Sergio Abraham Méndez Moissen

Trótski comunicou com Havana

Sergio Abraham Méndez Moissen

Trótski foi o revolucionário mais importante do século XX. Como é que ele se saiu na ilha de José Martí?

Cuba teve uma poderosa geração de marxistas heterodoxos durante a revolução de 1933. Influenciados pelo espírito crítico de José Martí, adotaram uma abertura intelectual sem paralelo. Martí, que se exilou em Nova Iorque, lutou pela independência com a caneta e a espingarda. Este homem, que escreveu o belo ensaio "Nuestra América", leu os anarquistas e também Karl Marx.

Carlos Baliño, companheiro de armas de Martí, foi um dos fundadores do primeiro Partido Comunista de Cuba. Isso foi possível, em grande medida, porque Martí admirava Marx e o lia. Procurou compreendê-lo e disse no dia da morte de Marx que, embora não se pudesse considerar marxista, com a morte do alemão os pobres do mundo perdiam uma das figuras mais gigantescas da luta pela liberdade e pela justiça.
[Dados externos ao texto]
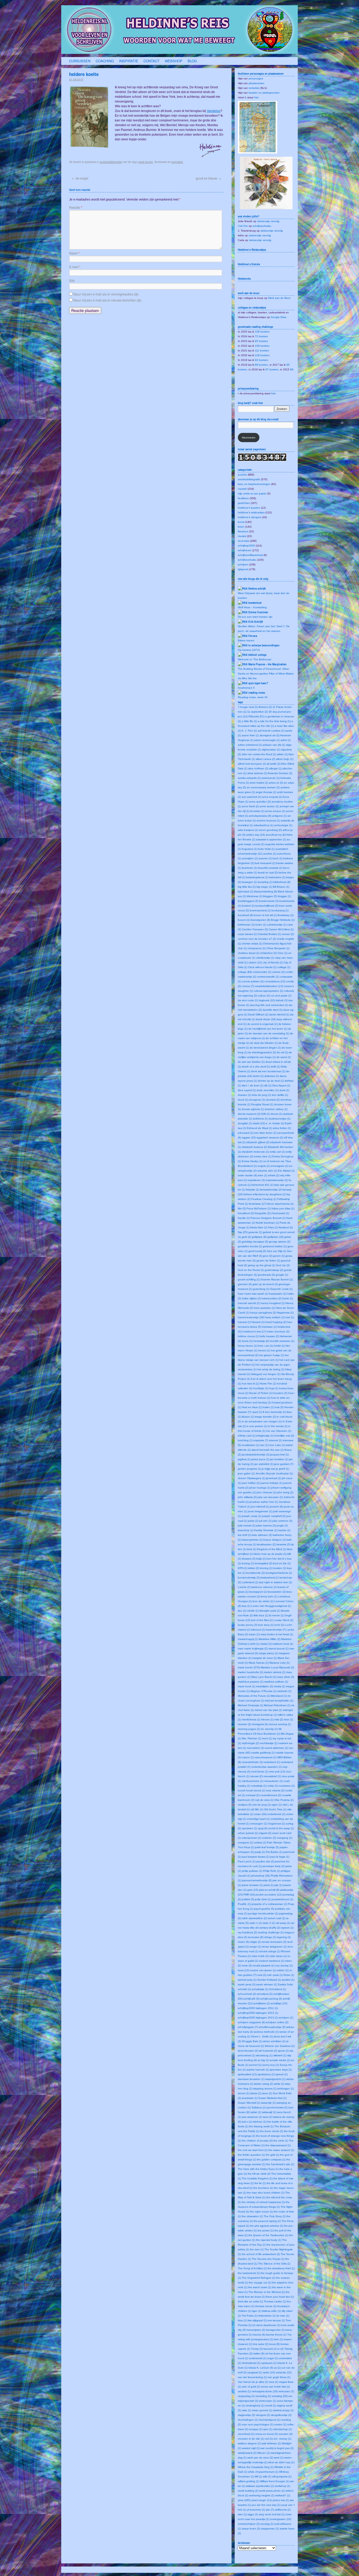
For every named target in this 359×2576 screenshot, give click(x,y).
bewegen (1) (249, 882)
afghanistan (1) (271, 749)
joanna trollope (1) (271, 1482)
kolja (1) (261, 1558)
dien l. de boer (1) (252, 1085)
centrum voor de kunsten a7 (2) (257, 938)
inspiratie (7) (260, 1440)
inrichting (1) (245, 1440)
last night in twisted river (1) (275, 1582)
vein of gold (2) (251, 2386)
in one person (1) (257, 1426)
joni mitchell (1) (260, 1506)
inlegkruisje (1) (265, 1435)
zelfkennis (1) (283, 2509)
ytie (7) (270, 2509)
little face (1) (261, 1615)
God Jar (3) (283, 1265)
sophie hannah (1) (258, 2069)
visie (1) (246, 2410)
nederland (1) (272, 1762)
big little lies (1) (247, 886)
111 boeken (262, 350)
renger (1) (255, 1946)
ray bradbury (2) (247, 1932)
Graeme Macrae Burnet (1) (276, 1279)
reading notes (256, 692)
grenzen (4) (245, 1284)
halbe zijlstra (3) (251, 1298)
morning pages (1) (249, 1728)
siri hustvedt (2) (268, 2050)
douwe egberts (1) (253, 1109)
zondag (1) (267, 2523)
Os marxistas de 1933 de que falo - que não pertenciam ao PC Cubano ou que foram expulsos desse partido estalinista - foram chamados, por especialistas da ilha, os marxistas "pela liberdade". Estamos a falar de Pablo de la Torriente Brau, Julio Antonio Mella e do poeta surrealista Juan Ramón Brea. No México, o nome de Mella é mais conhecido, pois foi assassinado no Centro Histórico quando passeava com a sua companheira Tina Modotti.

Estes marxistas vieram a batalhar intelectual e politicamente com a "ortodoxia" do seu tempo, hegemonizada pelo PC Cubano. Este último pensava, através do gabinete caribenho da IC, que a ilha da monocultura açucareira não estava preparada para a revolução socialista. Em muitos aspectos, o seu pensamento não cabia nos conceitos quadrados impostos pelo Kremlin e pelos seus dirigentes para pensar a América Latina.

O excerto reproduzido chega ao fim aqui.